Let me state the obvious: all humans are fallible; most human activities will
involve mistakes. So, I pick these two incidents not because I feel holier than those who screwed up. What I do feel is frustration that
we live in a country increasingly afraid of its own shadow and, at the same time, incapable of protecting anything. The highest standards
set by Our Beloved Leader, The Great Protector, don’t seem to be trickling down very far. mjh
Physical Safety
at Site of Explosives Theft By T.J. Wilham. Journal Staff Writer
No guards. No lights. No cameras. No alarms.
A
barbed-wire fence, a gate, a few warning signs and some locks are what guarded several hundred pounds of explosives, enough to blow up a
large building.
The security measures, which meet federal regulations, are what a thief faced sometime last week when the
plastic explosives, 2,500 blasting caps and explosive detonator cords were stolen from a Bernalillo County storage depot.
The
explosives belonged to Cherry Engineering. The company is owned by Chris Cherry, one of the nation’s most respected bomb
experts and a Sandia National Laboratories employee. …

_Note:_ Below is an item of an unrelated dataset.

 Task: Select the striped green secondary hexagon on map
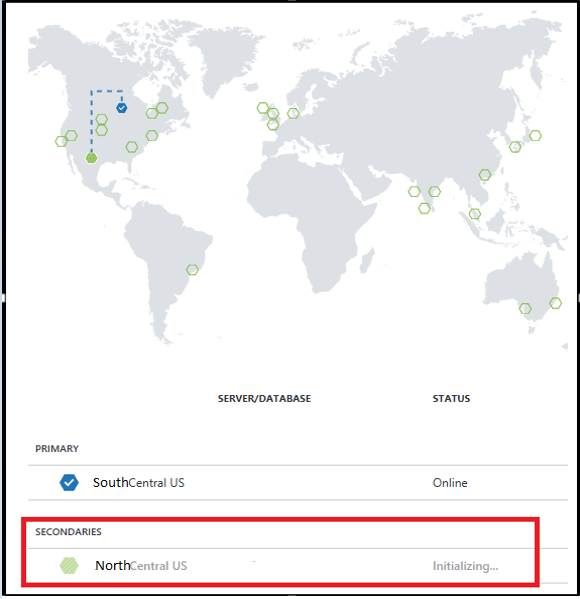(x=91, y=157)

The site was broken into in 2003, when
someone stole seven 50-pound bags of ammonium nitrate— the same material used in the 1995 Oklahoma City bombing that killed 168 people.
[mjh: Interesting to note that the paper version of this article was more specific as to how much stuff was
stolen and how the detonator cord could be used without explosives. I don’t know if the Journal just left that out because online
articles don’t have to match originals or if they modified the info after someone complained — I hope it was not the latter.]
Virtual Safety
Security Software Firm’s Customer Database Hacked By Brian
Krebs, Special to the Washington Post
Guidance Software Inc. — a leading provider of software used to diagnose hacker break-ins
— has itself been hacked, exposing financial and personal data connected to thousands of law enforcement officials and network-security
professionals. …
Hackers got access to company employees’ names, addresses, telephone numbers, credit card numbers, card
expiration dates and the three-digit verification numbers on the backs of credit cards, according to Guidance. …
Guidance’s
EnCase software is used by hundreds of security researchers and law enforcement agencies worldwide, including the Secret Service, the FBI
and New York City police. John Colbert, the company’s chief executive, said Secret Service and FBI customers were among those whose
information was included in the hacked database, but he declined to say whether credit card information belonging to those agencies was
compromised. …
Guidance had stored customer records in unencrypted databases and indefinitely retained
customers’ three-digit verification codes, according to Colbert and the notification letter sent to customers.
Merchant
guidelines published by both Visa and MasterCard require sellers to encrypt customer credit card databases and to discard verification
numbers after using them in a transaction.